At 8 years old, I didn’t understand. Sugar was the stuff in the bowl that we had just sprinkled on our blintzes. I didn’t know he was referring to “adult-onset diabetes,” which is what type 2 diabetes was known as back in the late 1960s. My family just called it “having sugar.”
Type 2 “sugar” didn’t show up in grandpop until his 80s. He was lean and active all his life—a coal miner and a laborer in a brick factory—but age is a risk factor for problems with sugar. So is high blood pressure, which he had. This is important to know because having a family history of type 2 diabetes makes you more susceptible to the disease.
As I’ve said before, type 2 diabetes doesn’t invade your body overnight.
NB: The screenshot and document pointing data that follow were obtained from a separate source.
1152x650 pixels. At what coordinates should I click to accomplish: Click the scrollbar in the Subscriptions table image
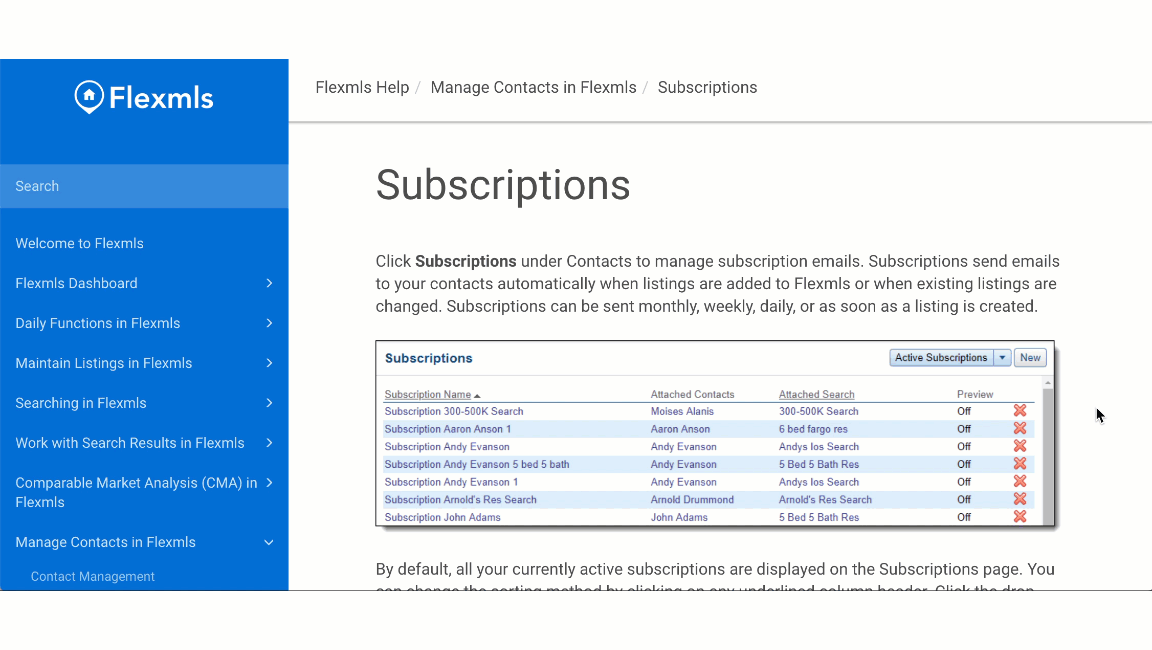coord(1047,450)
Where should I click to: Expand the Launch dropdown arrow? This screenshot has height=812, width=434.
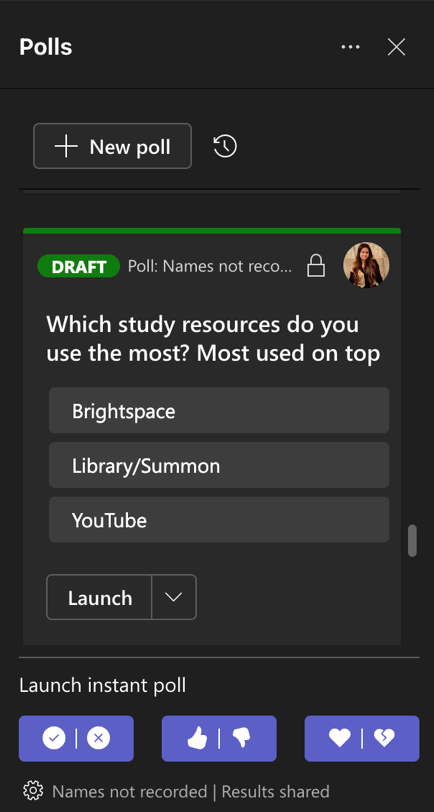point(174,597)
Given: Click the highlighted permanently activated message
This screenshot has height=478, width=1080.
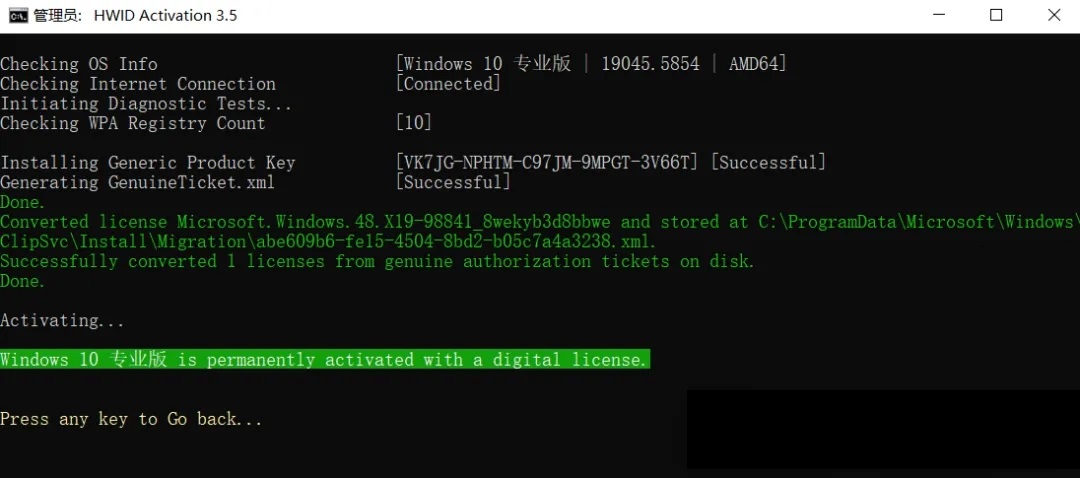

It’s a long-term process that can sneak up on you. But it’s occurring at younger and younger ages. Even children are now developing type 2 diabetes.
Knowledge is your first line of defense. By knowing the risk factors and understanding how high blood sugar happens in your body and develops into diabetes, you can take action long before a doctor needs to get involved.
Type 2 Diabetes Risk Factors
You are more likely to develop prediabetes and type 2 diabetes if…
you are age 45 or older
you are overweight or obese
you have excess abdominal fat or a large waist
you aren’t physically active
you have a family history of diabetes
you have high blood pressure
you have a history of gestational diabetes
you are African American, American Indian, Asian American, Hispanic/Latino
you have a history of heart disease or stroke
you suffer from depression
As you can gather from the risk factors above, there are some things, like your age and heritage, that you can’t do anything about. But just look at what you can control: your weight through the foods you eat and moving your body more, the two factors that prevent type 2 diabetes best!
Know Your Carbs
Do you know about the three macronutrients? They are protein, fat, and carbohydrates. Protein and fat do not raise blood sugar. Carbohydrates do, so let’s focus on carbs because there seems to be a lot of confusion around this macronutrient.